A deep dive into the building blocks of JavaScript: unicode, semicolons, white space, case sensitivity, comments, literals, identifiers and reserved words

Unicode

JavaScript is written in Unicode. This means you can use Emojis as variable names, but more importantly, you can write identifiers in any language, for example Japanese or Chinese, with some rules.

Semicolons

JavaScript has a very C-like syntax, and you might see lots of code samples that feature semicolons at the end of each line.

Semicolons aren’t mandatory, and JavaScript does not have any problem in code that does not use them, and lately many developers, especially those coming from languages that do not have semicolons, started avoiding using them.

You just need to avoid doing strange things like typing statements on multiple lines

return
variable

or starting a line with parentheses ([ or () and you’ll be safe 99.9% of the times (and your linter will warn you).

It goes to personal preference, and lately I have decided to never add useless semicolons, so on this site you’ll never see them.

White space

JavaScript does not consider white space meaningful. Spaces and line breaks can be added in any fashion you might like, even though this is in theory.

In practice, you will most likely keep a well defined style and adhere to what people commonly use, and enforce this using a linter or a style tool such as Prettier.

For example I like to always use 2 characters to indent.

Case sensitive

JavaScript is case sensitive.

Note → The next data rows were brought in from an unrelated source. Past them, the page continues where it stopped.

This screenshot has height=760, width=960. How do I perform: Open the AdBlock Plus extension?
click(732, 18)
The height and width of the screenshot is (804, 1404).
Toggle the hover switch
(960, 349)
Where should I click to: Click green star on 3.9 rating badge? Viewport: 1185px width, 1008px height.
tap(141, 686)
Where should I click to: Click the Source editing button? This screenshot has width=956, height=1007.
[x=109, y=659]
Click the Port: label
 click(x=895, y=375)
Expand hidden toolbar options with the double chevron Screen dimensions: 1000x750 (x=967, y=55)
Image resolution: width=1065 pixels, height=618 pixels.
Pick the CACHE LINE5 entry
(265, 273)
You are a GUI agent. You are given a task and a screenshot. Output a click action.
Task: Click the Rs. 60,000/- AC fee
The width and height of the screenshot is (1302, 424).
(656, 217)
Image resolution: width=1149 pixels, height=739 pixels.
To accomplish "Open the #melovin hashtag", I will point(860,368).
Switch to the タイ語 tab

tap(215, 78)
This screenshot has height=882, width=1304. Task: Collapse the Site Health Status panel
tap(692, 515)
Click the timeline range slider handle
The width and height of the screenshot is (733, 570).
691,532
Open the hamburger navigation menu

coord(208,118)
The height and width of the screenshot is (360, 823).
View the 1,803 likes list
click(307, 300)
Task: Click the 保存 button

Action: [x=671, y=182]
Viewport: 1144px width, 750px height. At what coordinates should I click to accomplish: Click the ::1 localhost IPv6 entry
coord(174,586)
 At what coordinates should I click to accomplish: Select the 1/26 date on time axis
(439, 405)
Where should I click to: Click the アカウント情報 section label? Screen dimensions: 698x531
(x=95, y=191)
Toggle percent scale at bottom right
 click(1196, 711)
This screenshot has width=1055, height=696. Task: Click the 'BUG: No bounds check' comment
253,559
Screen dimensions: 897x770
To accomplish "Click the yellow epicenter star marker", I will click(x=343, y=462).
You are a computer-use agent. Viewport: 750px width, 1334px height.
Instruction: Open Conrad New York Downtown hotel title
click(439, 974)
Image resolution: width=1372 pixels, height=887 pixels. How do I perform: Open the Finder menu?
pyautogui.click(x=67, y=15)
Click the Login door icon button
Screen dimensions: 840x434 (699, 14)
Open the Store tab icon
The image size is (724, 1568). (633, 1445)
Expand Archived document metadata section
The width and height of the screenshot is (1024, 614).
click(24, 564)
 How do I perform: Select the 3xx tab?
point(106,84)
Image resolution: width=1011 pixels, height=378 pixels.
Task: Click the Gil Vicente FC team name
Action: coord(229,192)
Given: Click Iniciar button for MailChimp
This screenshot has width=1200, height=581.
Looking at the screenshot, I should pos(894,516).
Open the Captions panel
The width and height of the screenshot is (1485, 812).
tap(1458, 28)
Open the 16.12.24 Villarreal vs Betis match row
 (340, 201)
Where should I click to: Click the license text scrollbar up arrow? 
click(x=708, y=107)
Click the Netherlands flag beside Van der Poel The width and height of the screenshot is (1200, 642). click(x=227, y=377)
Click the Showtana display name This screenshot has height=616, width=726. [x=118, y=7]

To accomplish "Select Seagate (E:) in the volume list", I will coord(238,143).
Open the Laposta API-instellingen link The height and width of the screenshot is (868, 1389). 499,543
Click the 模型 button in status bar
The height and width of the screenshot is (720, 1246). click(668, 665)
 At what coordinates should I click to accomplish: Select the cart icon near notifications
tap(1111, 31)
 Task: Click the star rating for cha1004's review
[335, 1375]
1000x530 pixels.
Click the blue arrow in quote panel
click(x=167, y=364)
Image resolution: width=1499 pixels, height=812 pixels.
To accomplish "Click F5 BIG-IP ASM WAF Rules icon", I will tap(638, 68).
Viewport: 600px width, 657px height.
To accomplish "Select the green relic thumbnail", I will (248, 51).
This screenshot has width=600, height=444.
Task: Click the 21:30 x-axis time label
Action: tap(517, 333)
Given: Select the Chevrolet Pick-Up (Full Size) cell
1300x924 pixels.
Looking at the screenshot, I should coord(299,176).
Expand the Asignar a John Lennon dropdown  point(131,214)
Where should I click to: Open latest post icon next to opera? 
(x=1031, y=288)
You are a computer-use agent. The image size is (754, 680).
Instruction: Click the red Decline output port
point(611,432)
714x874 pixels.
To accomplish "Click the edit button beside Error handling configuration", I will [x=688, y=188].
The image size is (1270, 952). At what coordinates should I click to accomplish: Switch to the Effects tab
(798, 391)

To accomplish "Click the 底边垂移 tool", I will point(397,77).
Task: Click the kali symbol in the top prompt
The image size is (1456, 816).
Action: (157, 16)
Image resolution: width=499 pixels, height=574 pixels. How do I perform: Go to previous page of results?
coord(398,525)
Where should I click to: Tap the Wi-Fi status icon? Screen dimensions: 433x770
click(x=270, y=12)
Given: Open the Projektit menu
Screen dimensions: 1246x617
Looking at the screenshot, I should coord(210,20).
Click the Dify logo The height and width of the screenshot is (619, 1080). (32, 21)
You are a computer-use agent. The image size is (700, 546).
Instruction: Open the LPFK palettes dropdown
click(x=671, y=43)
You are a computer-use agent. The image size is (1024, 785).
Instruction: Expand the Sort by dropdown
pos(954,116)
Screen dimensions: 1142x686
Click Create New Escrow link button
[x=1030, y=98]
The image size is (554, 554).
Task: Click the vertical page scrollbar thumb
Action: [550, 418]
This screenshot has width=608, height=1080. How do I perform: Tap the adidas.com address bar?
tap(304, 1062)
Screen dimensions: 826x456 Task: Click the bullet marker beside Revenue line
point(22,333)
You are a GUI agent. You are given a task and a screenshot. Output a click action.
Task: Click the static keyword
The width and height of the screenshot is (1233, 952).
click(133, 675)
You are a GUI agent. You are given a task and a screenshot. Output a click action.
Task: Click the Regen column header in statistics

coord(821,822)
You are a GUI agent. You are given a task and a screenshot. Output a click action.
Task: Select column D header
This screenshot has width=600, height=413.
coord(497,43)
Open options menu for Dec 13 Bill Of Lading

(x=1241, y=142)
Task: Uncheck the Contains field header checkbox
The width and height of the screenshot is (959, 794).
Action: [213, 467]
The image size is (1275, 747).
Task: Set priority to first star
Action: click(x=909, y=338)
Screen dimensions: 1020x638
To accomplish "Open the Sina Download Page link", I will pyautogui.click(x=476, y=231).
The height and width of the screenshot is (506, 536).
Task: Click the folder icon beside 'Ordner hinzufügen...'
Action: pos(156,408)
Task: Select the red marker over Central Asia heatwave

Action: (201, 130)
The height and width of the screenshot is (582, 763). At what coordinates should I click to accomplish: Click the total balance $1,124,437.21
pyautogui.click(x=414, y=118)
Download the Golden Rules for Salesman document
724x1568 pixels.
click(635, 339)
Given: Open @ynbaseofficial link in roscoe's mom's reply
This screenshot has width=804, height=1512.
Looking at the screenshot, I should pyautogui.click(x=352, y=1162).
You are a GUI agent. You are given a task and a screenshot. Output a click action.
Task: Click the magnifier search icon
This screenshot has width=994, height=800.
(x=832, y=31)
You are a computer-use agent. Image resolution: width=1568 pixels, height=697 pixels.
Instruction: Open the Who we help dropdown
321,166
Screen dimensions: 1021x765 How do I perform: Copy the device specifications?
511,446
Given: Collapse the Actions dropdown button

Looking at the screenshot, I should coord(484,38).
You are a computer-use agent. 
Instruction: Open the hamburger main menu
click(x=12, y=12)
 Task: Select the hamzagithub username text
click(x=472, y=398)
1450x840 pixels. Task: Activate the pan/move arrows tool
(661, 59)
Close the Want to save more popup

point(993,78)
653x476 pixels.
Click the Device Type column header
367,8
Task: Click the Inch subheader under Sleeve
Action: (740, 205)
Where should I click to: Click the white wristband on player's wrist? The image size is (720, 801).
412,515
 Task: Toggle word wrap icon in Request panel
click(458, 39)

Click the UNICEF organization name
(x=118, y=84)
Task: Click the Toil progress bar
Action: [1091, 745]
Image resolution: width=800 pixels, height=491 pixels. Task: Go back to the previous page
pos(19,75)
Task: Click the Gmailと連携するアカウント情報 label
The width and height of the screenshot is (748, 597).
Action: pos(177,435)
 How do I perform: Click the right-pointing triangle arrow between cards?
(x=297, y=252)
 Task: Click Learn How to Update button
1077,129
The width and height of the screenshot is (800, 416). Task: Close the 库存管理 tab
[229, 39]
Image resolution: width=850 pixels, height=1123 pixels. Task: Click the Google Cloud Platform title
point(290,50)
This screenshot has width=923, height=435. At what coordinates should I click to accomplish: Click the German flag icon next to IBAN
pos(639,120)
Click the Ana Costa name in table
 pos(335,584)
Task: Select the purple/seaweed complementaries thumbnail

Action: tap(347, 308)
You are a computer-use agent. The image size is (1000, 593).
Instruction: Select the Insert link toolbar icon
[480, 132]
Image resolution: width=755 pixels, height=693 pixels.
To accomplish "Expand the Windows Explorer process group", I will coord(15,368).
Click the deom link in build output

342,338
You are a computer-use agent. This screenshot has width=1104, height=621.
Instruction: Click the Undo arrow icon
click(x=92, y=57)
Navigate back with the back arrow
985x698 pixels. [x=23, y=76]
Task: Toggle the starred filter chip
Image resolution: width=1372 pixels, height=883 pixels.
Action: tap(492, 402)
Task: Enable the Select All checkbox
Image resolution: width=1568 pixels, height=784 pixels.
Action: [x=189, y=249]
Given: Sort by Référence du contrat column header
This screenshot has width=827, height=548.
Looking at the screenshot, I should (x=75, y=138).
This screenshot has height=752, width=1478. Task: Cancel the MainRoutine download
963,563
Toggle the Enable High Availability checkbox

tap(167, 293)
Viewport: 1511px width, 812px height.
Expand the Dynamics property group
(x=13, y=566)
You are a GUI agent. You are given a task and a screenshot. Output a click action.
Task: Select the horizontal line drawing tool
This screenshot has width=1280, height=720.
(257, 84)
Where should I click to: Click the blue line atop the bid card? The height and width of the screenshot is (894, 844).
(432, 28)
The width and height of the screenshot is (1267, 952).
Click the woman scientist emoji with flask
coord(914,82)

A variable named something is different from Something.

The same goes for any identifier.

Comments

You can use two kind of comments in JavaScript:

/* */

//

The first can span over multiple lines and needs to be closed.

The second comments everything that’s on its right, on the current line.

Literals and Identifiers

We define as literal a value that is written in the source code, for example a number, a string, a boolean or also more advanced constructs, like Object Literals or Array Literals:

5
'Test'
true
['a', 'b']
{color: 'red', shape: 'Rectangle'}

An identifier is a sequence of characters that can be used to identify a variable, a function, an object. It can start with a letter, the dollar sign $ or an underscore _, and it can contain digits. Using Unicode, a letter can be any allowed char, for example an emoji 😄.

Test
test
TEST
_test
Test1
$test

The dollar sign is commonly used to reference DOM elements.

Reserved words

You can’t use as identifiers any of the following words:

break
do
instanceof
typeof
case
else
new
var
catch
finally
return
void
continue
for
switch
while
debugger
function
this
with
default
if
throw
delete
in
try
class
enum
extends
super
const
export
import
implements
let
private
public
interface
package
protected
static
yield

because they are reserved by the language.